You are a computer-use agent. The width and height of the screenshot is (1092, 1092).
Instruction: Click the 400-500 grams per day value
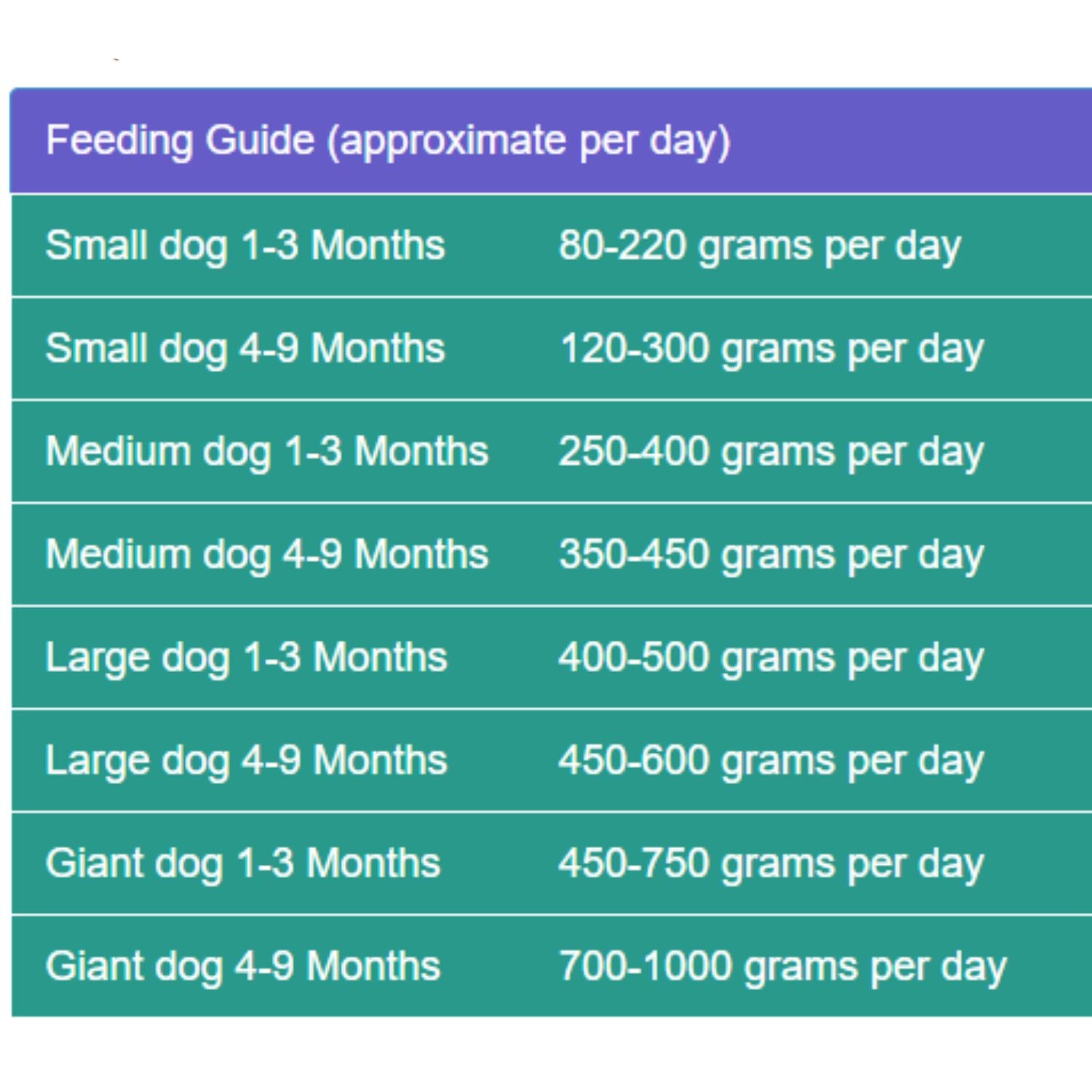tap(771, 658)
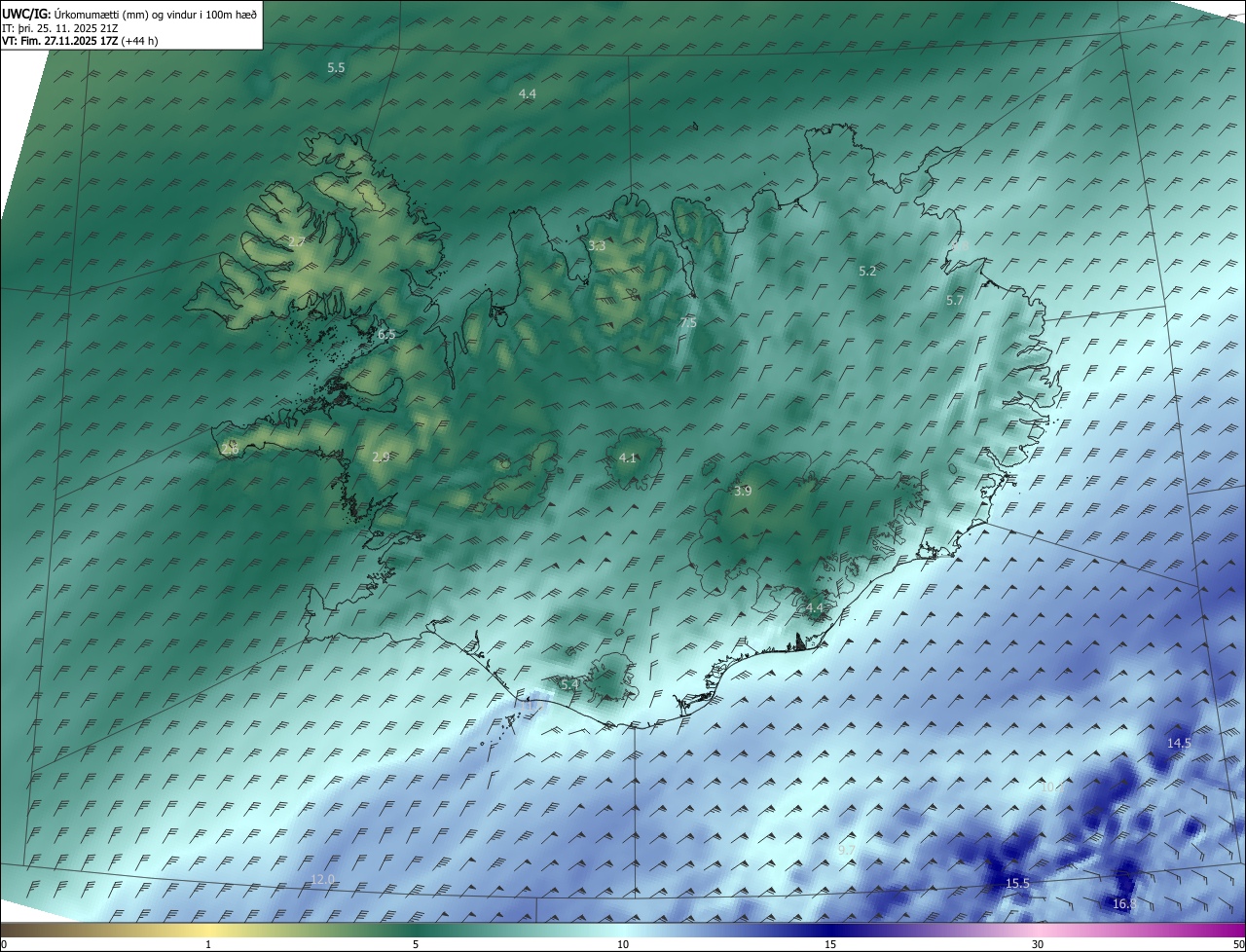This screenshot has height=952, width=1246.
Task: Click the 10 tick on color scale
Action: pos(623,944)
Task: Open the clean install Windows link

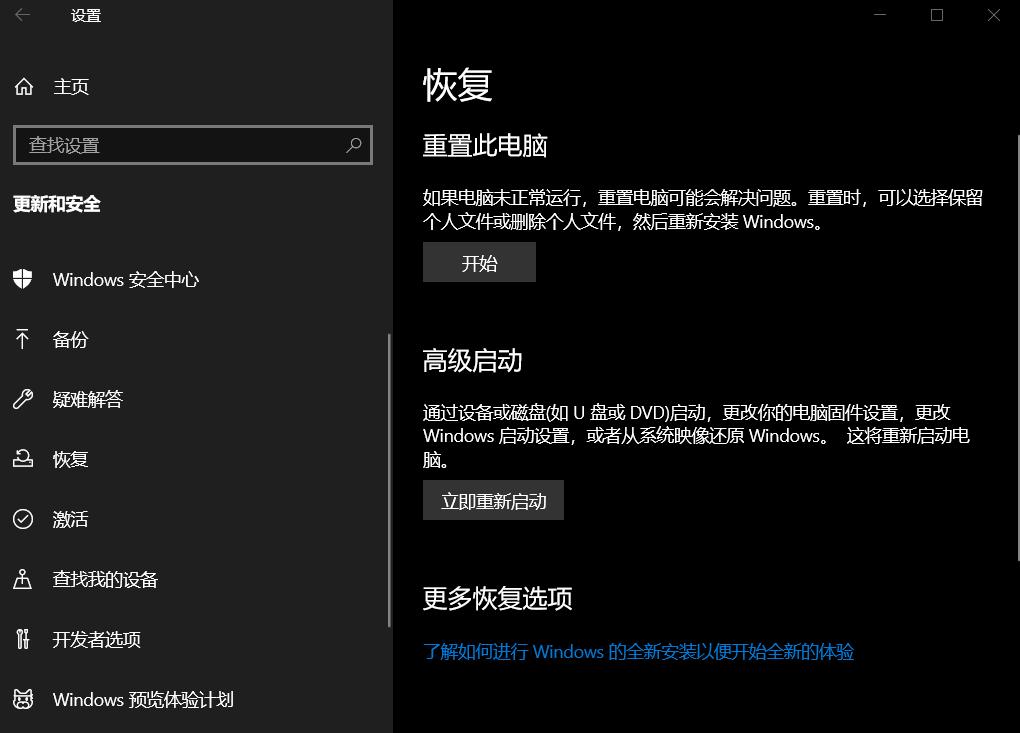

*TASK STATEMENT*. Restate the material word for word, minus pictures.

*RESULT FOR THIS TASK*.
You are a computer-use agent. The width and height of the screenshot is (1092, 1092).
Instruction: Click the 400-500 grams per day value
tap(771, 658)
This screenshot has height=952, width=1246.
Task: Click the 10 tick on color scale
Action: pos(623,944)
Task: Open the clean install Windows link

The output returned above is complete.